Em Marechal Floriano, ES, uma parreira gigante, nascida de apenas duas mudas, surpreende com colheita de uva que supera em até 25 vezes a de videiras comuns.
Uma história de sucesso e surpresa no interior do Espírito Santo tem chamado a atenção de produtores e turistas. Em Marechal Floriano, uma parreira gigante desafia as expectativas de produtividade, transformando um simples quintal em um verdadeiro oásis de uvas.
Com uma capacidade de produção anual que pode chegar a incríveis 500 quilos, essa videira monumental se destaca por render até 25 vezes mais do que uma planta comum. Ela se tornou um ponto de interesse, atraindo visitantes curiosos para ver de perto o fenômeno.
O feito é impressionante e mostra como o cuidado e as condições ideais podem gerar resultados extraordinários, conforme informações divulgadas pelo g1.
A Origem Inesperada da Parreira Gigante
Tudo começou há 18 anos, quando o produtor capixaba Cesar Huber plantou apenas duas mudas de uva.

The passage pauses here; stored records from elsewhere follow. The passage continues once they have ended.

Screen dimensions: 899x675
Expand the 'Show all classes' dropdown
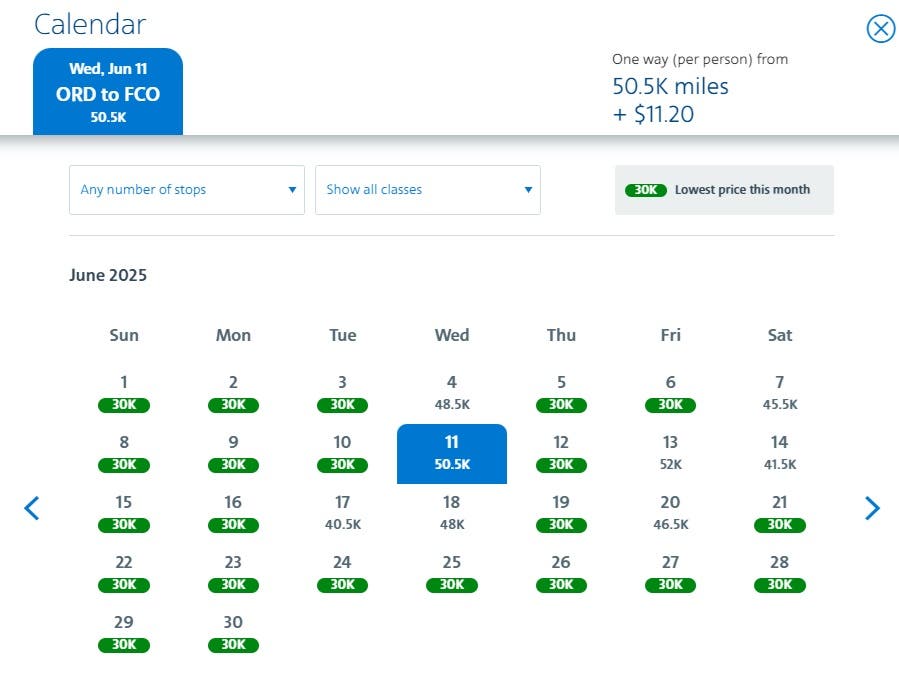click(428, 190)
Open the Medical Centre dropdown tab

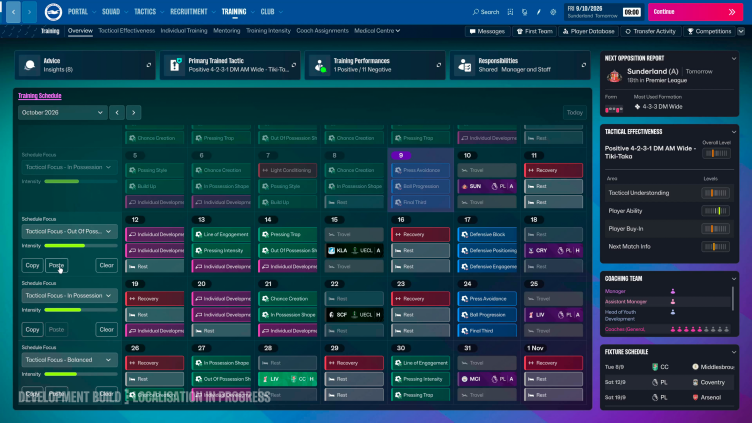(x=377, y=31)
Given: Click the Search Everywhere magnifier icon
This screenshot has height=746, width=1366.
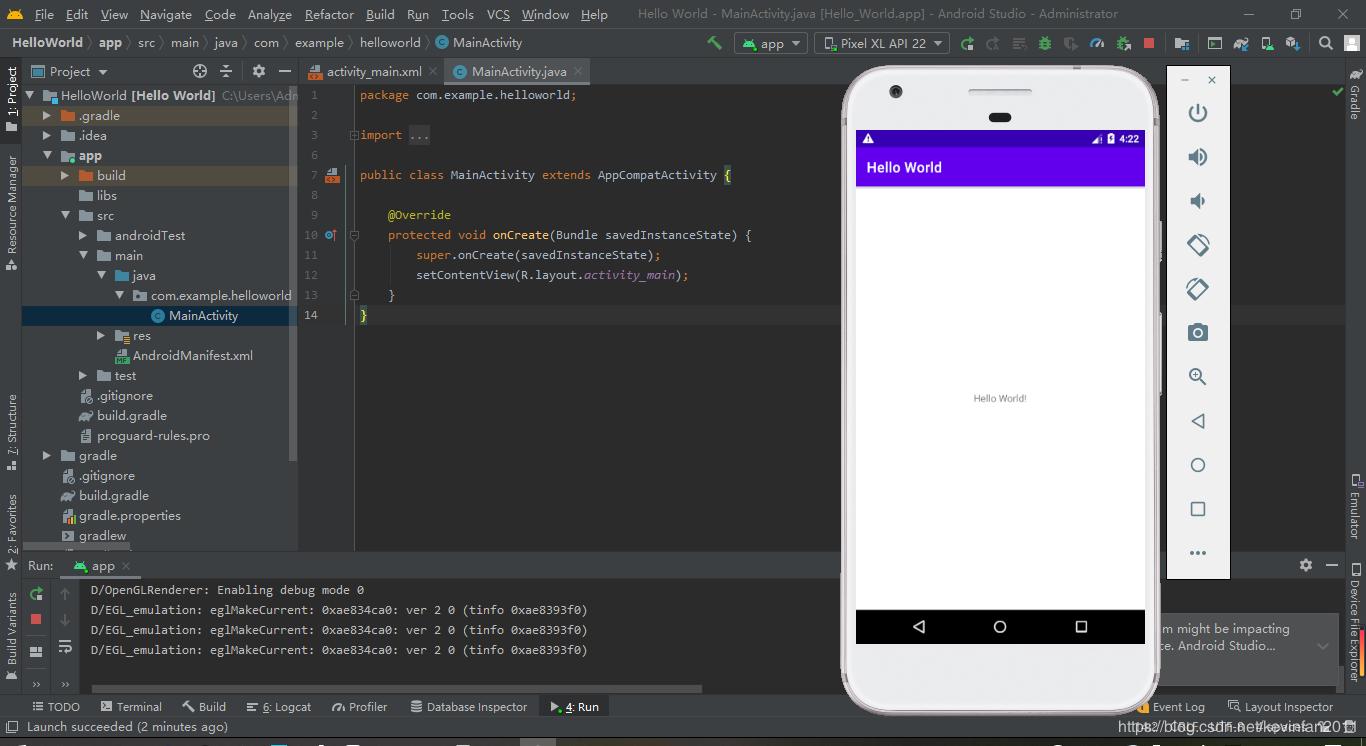Looking at the screenshot, I should click(x=1325, y=43).
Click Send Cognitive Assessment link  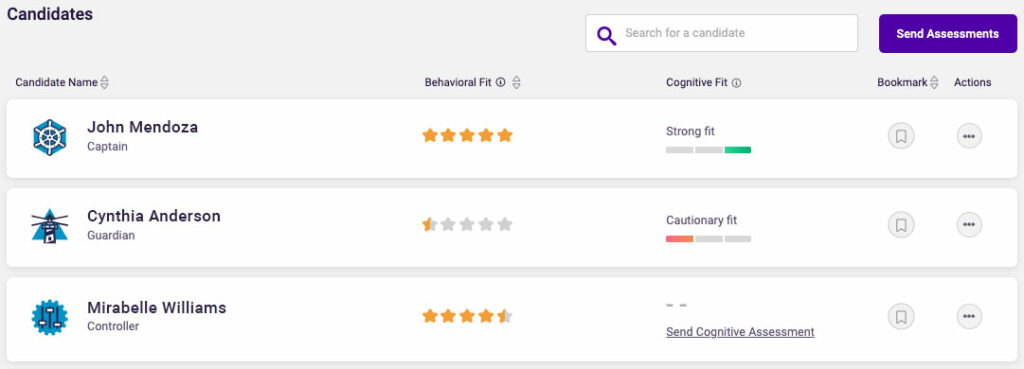740,332
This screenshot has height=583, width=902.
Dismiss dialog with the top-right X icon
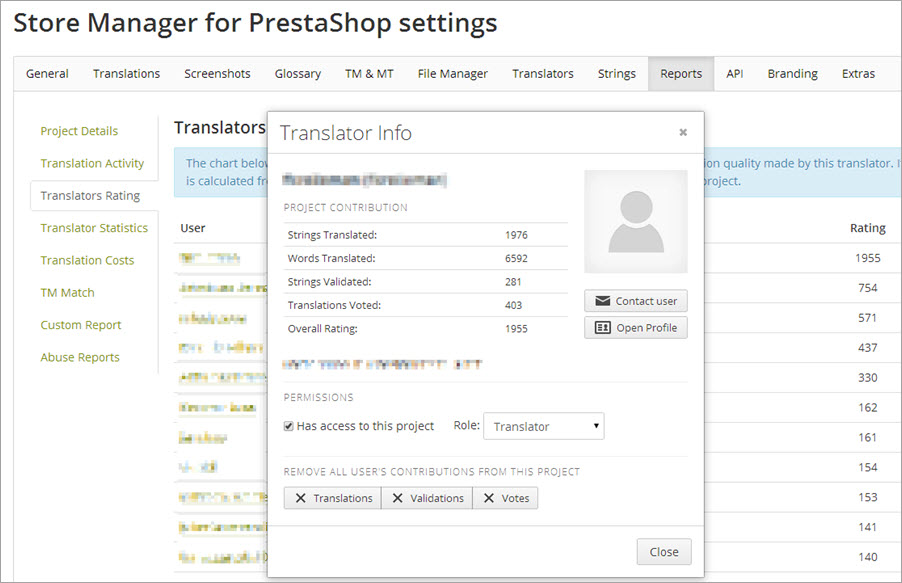[x=683, y=132]
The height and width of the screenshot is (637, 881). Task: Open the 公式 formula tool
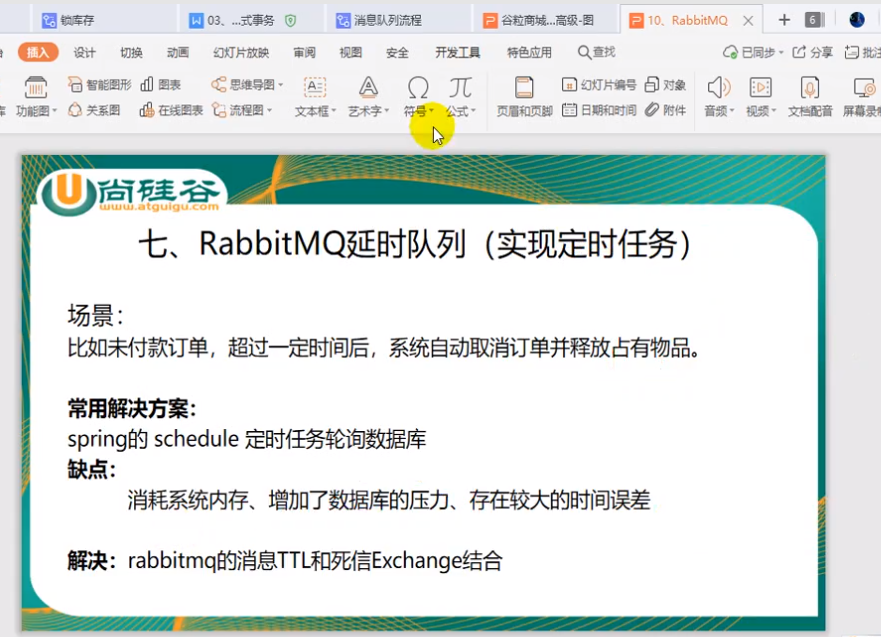[460, 88]
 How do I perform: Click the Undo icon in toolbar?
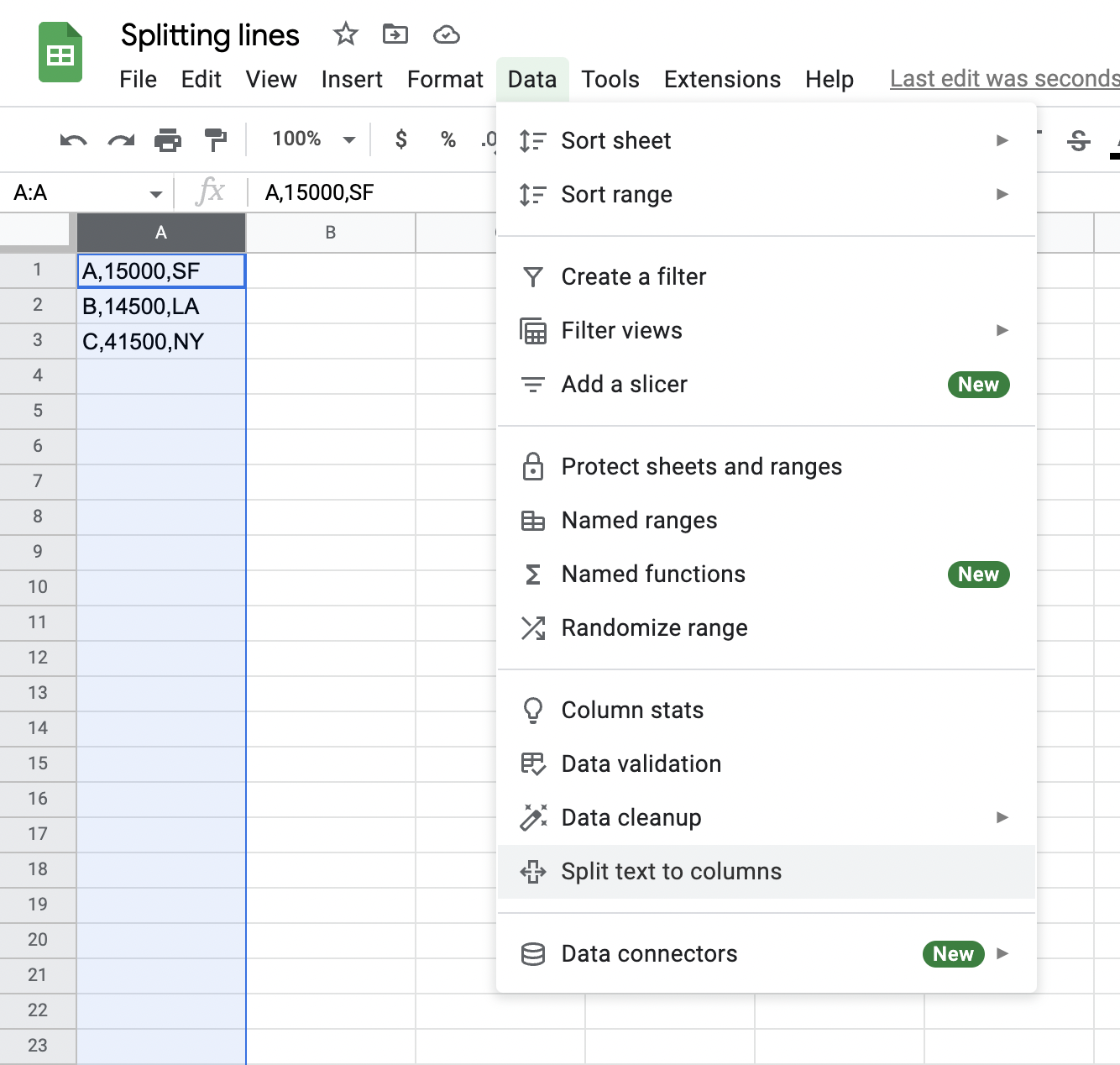coord(73,139)
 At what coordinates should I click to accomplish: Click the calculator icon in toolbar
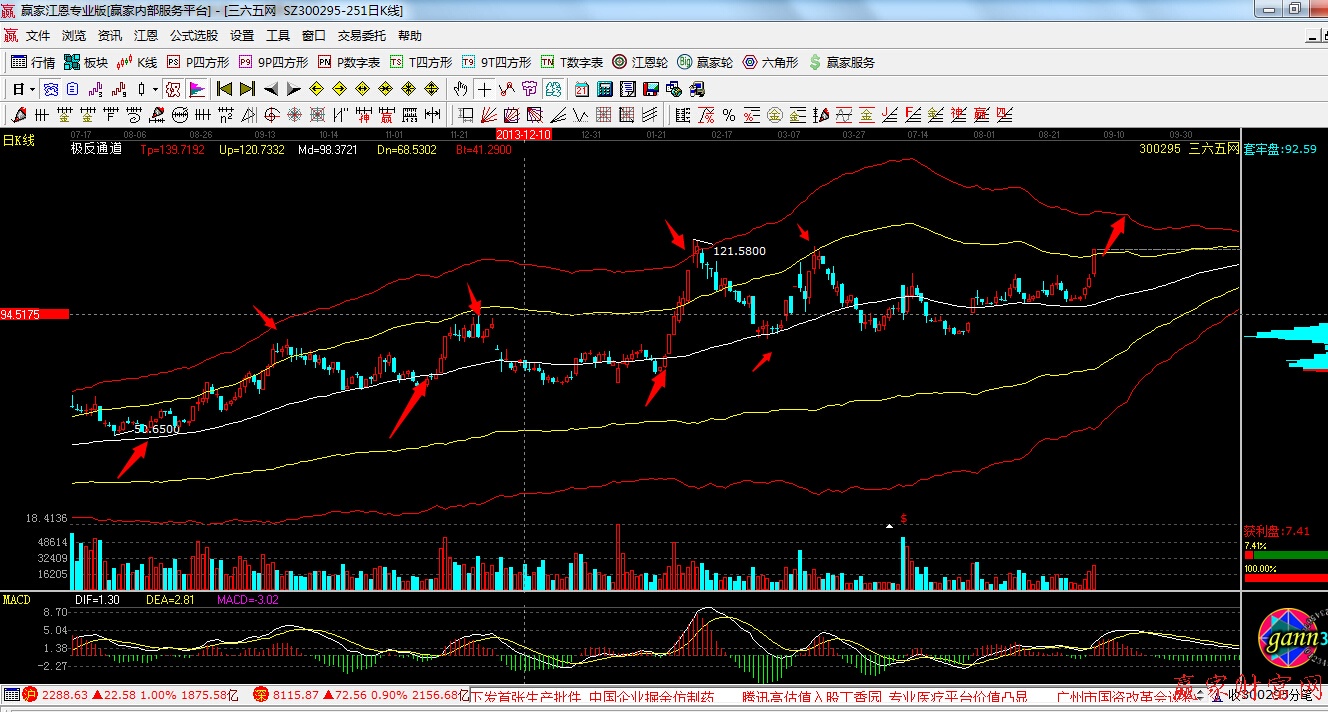606,89
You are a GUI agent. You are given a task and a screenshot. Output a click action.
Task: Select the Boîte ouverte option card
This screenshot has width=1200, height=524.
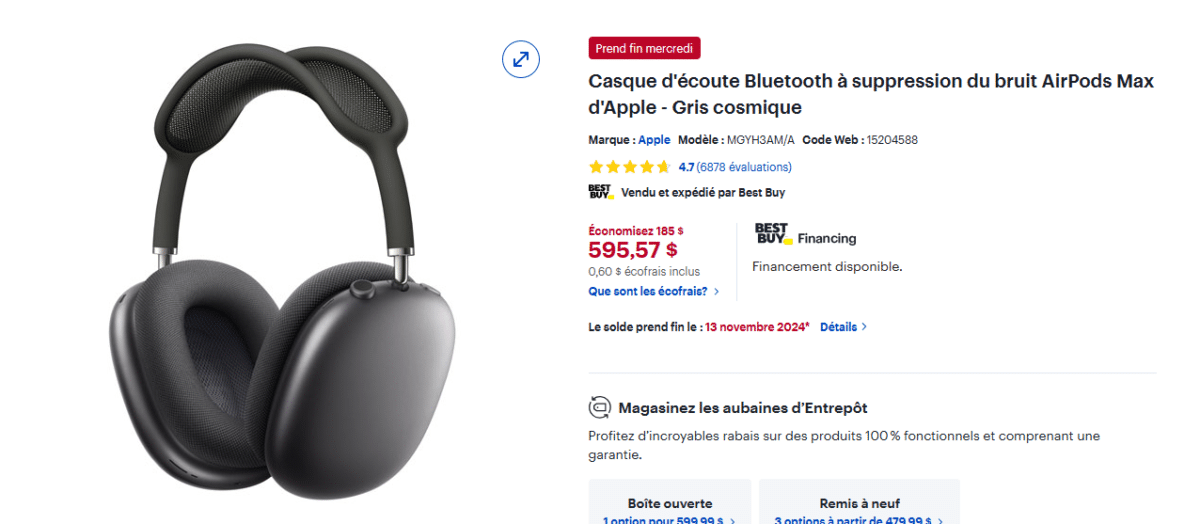pyautogui.click(x=670, y=502)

Seu objetivo inicial era modesto, ter frutas para consumo próprio no quintal de casa, sem grandes ambições comerciais.
No entanto, após dois anos, a plantação na beira da estufa da propriedade começou a crescer de forma exponencial. O que era para ser um pequeno cultivo, transformou-se em uma videira de proporções gigantescas, chamando a atenção pela sua vitalidade.
“O ramo foi crescendo, crescendo, entrou embaixo da estufa, deu uns cachos bonitos. Aí coloquei uns arames e fui amarrando, e continuou crescendo. Eu nem sonhava com isso”, relatou o agricultor sobre o desenvolvimento inesperado da parreira gigante.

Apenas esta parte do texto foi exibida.